Грустный городок Хайдерабад. Мрачные, ободранные стены, изукрашенные лишь невообразимой пестроты вывесками и сохнущим прямо над улицей бельем. Канализации в городе нет. Проложены по улицам стоки для нечистот, но течь им некуда – все высушит палящее солнце и ветер. Ревет динамик, установленный на крыше такого же обшарпанного, как и все вокруг, здания кинотеатра, дребезжащим и оглушительным голосом поет популярная актриса. Пластинка давно истерлась, и аппаратура никуда не годится, но народ слушает с удовольствием.
Женщину в городе можно увидеть только под тяжелой чадрой, квадратное окошечко для глаз заплетено густой сеткой, полы чадры метут по земле. Спешат женщины – их место дома. Мужчины сидят в чайханах, ходят в кино, гуляют, взявшись за руки, по улицам, мирно беседуют на перекрестках, и чужестранец, привыкший к иного вида толпе и иным порядкам, начинает слегка тосковать, очень уныл город без женского лица.
Сердце и душа каждого восточного города – базар. Базар – это не только место, где можно что-то продать и что-то купить, это средоточие жизни. На базар идут за новостями, за дружеской беседой, здесь вершится городская политика, создаются и рушатся репутации, формируется общественное мнение, наживаются и растрачиваются состояния.

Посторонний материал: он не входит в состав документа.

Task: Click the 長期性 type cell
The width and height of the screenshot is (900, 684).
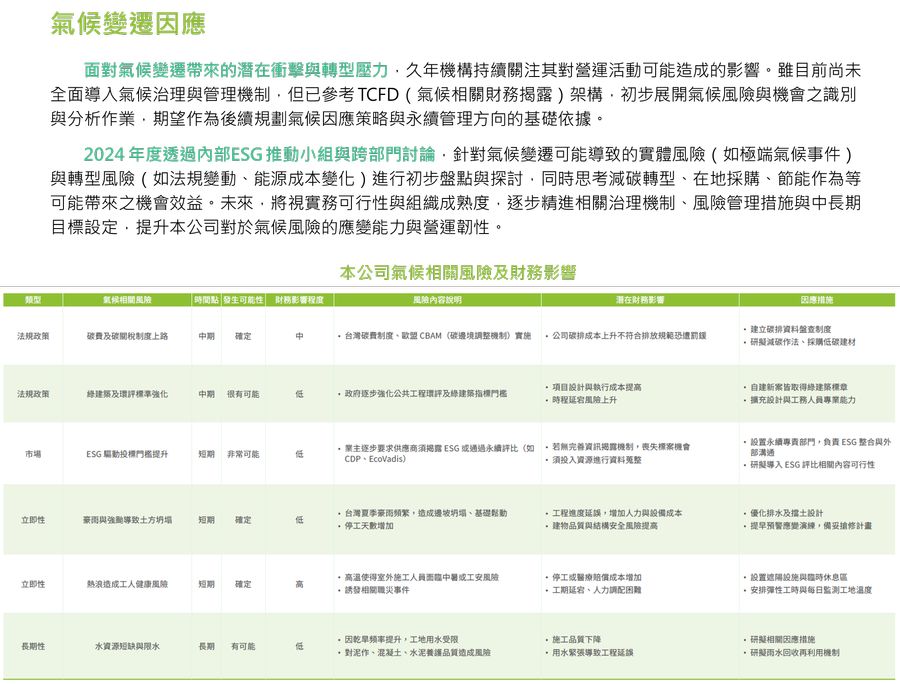Action: click(33, 647)
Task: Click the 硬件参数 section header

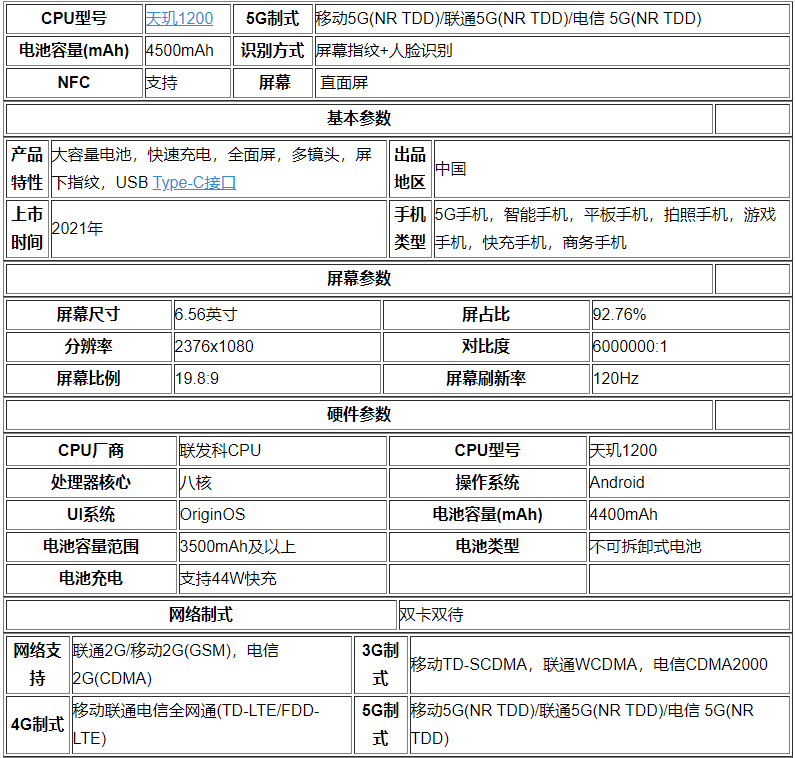Action: (359, 415)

Оглушительный звон стоит в медном ряду. Десятки молоточков выбивают замысловатые узоры на медных блюдах, стаканах, кувшинах, привычно чертит мастер рисунок– то же чеканил его отец, дед, прадед, его же будет выводить и сын до тех пор, пока сохранится спрос на медную посуду.
Улочка переходит в улочку, товар сменяется товаром, и за каким-то поворотом резкий, всепроникающий запах сточной канавы, конюшни и отхожего места – так пахнут старые восточные города – вдруг смешивается с острым пряным ароматом. Стоят открытые мешки со всеми мыслимыми сортами перца красного, черного, зеленого, в стручках, в горошке, молотого, тертого, здесь же деревянные лари с корицей, гвоздикой, диковинными, неизвестными нам специями, стеклянные банки с душистыми травами, и над всем этим великолепием, втиснутым в маленькую лавчонку, сияет темно-красная, густая, окладистая борода хозяина – будто с умыслом окрасил он ее в цвет красного перца. Рядом такая же лавчонка, и напротив, и еще, и еще. Закрой глаза, почувствуй симфонию ароматов, она не повторится ни в Карачи, ни в Лахоре, ни в Пешаваре, только здесь, в Хайдерабаде, меж старых кирпичных стен, в прогретом, сухом, совершенно неподвижном воздухе можно ощутить этот древний, как сама Азия, букет.